Print the rows below with no changes to any character or line.
* begin *
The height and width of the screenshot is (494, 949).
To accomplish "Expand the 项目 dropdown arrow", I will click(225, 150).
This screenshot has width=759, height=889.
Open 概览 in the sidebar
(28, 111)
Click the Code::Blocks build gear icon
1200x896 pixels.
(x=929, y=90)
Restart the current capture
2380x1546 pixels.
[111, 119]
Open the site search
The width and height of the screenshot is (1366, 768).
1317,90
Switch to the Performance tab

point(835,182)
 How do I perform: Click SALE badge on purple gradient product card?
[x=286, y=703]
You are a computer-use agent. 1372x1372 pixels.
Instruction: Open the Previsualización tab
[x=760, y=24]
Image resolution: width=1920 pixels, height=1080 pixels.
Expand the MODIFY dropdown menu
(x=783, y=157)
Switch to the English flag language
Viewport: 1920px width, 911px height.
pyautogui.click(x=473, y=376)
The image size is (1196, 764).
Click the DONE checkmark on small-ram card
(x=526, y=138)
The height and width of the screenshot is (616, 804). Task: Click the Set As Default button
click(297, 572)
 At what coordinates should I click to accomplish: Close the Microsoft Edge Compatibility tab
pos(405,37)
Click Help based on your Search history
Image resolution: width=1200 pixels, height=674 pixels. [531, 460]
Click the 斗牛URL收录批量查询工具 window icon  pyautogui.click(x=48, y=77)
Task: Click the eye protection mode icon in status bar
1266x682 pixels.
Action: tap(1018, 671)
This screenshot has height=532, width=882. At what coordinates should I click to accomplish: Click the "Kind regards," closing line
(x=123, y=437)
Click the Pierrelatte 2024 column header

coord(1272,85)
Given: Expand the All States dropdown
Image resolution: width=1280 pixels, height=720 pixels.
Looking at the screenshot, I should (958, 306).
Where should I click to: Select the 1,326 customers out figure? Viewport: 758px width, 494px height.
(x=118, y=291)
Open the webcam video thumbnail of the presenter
* end *
• **RESPONSE**
The height and width of the screenshot is (494, 949).
To accomplish "Expand the 项目 dropdown arrow", I will click(225, 150).
This screenshot has width=759, height=889.
Open 概览 in the sidebar
(28, 111)
Click the Code::Blocks build gear icon
1200x896 pixels.
(x=929, y=90)
Restart the current capture
2380x1546 pixels.
[111, 119]
Open the site search
The width and height of the screenshot is (1366, 768).
1317,90
Switch to the Performance tab

point(835,182)
 How do I perform: Click SALE badge on purple gradient product card?
[x=286, y=703]
You are a computer-use agent. 1372x1372 pixels.
Instruction: Open the Previsualización tab
[x=760, y=24]
Image resolution: width=1920 pixels, height=1080 pixels.
Expand the MODIFY dropdown menu
(x=783, y=157)
Switch to the English flag language
Viewport: 1920px width, 911px height.
pyautogui.click(x=473, y=376)
The image size is (1196, 764).
Click the DONE checkmark on small-ram card
(x=526, y=138)
The height and width of the screenshot is (616, 804). Task: Click the Set As Default button
click(297, 572)
 At what coordinates should I click to accomplish: Close the Microsoft Edge Compatibility tab
pos(405,37)
Click Help based on your Search history
Image resolution: width=1200 pixels, height=674 pixels. [531, 460]
Click the 斗牛URL收录批量查询工具 window icon  pyautogui.click(x=48, y=77)
Task: Click the eye protection mode icon in status bar
1266x682 pixels.
Action: tap(1018, 671)
This screenshot has height=532, width=882. At what coordinates should I click to accomplish: Click the "Kind regards," closing line
(x=123, y=437)
Click the Pierrelatte 2024 column header

coord(1272,85)
Given: Expand the All States dropdown
Image resolution: width=1280 pixels, height=720 pixels.
Looking at the screenshot, I should (958, 306).
Where should I click to: Select the 1,326 customers out figure? Viewport: 758px width, 494px height.
(x=118, y=291)
Open the webcam video thumbnail of the presenter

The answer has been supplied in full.